Repeat exactly the line that contains "You are a GUI" and every line after it, down to the last line of the entries below. Do not include pictures.

◆ ◆ ◆ ◆

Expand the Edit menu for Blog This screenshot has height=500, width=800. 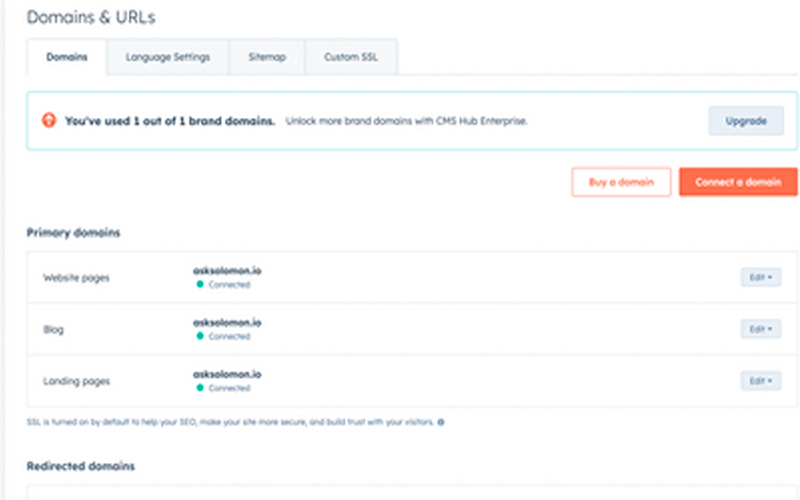pyautogui.click(x=760, y=329)
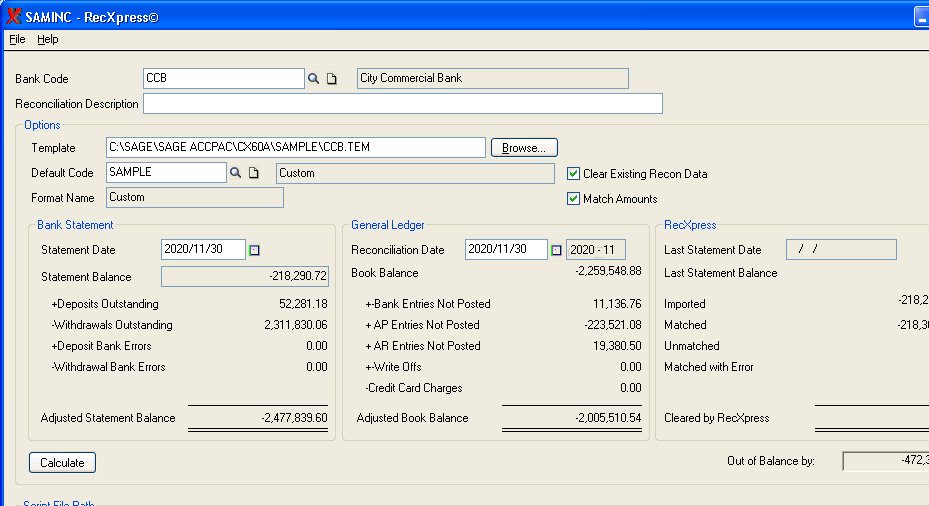Click the Statement Date field
929x506 pixels.
click(203, 250)
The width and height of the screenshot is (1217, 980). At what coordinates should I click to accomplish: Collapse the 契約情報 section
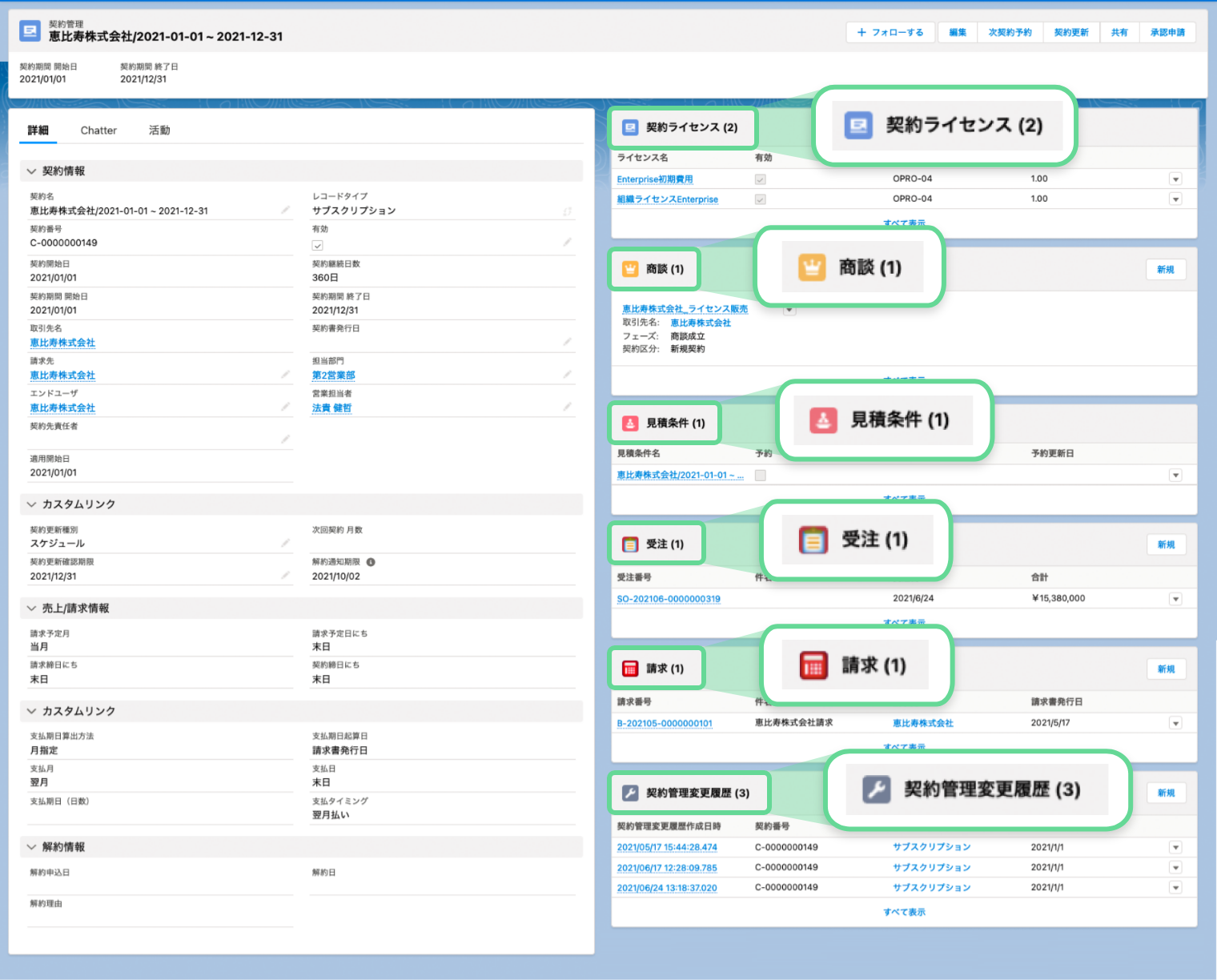(x=31, y=171)
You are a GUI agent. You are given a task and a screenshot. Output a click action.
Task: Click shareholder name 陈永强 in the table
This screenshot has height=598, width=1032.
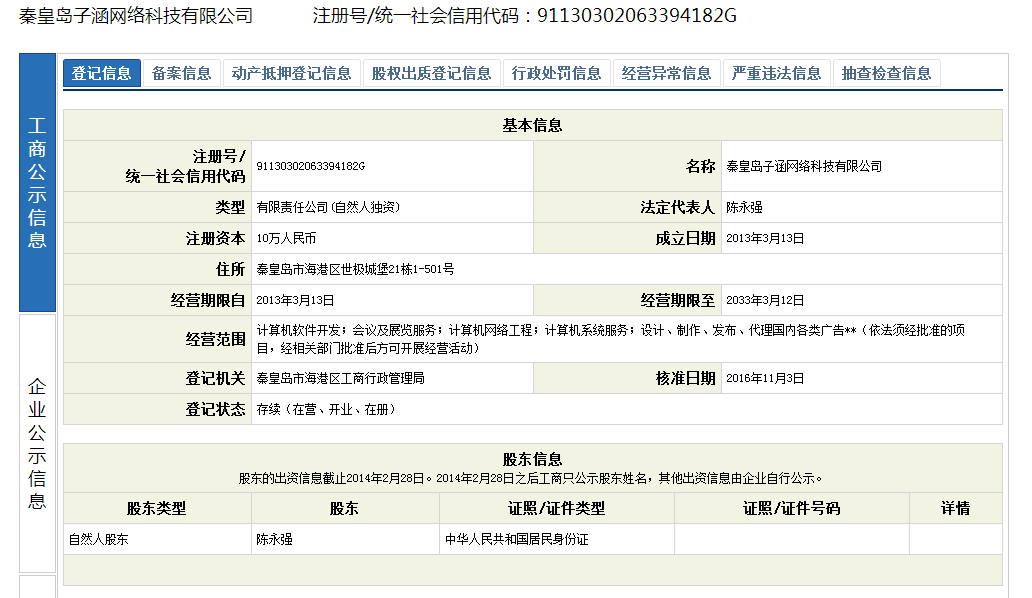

◆ ◆ ◆ ◆

SOLUTION TO THE PROBLEM —
You are a GUI agent. You are given a task and a screenshot. Output a click action.
Task: Click shareholder name 陈永强 in the table
This screenshot has height=598, width=1032.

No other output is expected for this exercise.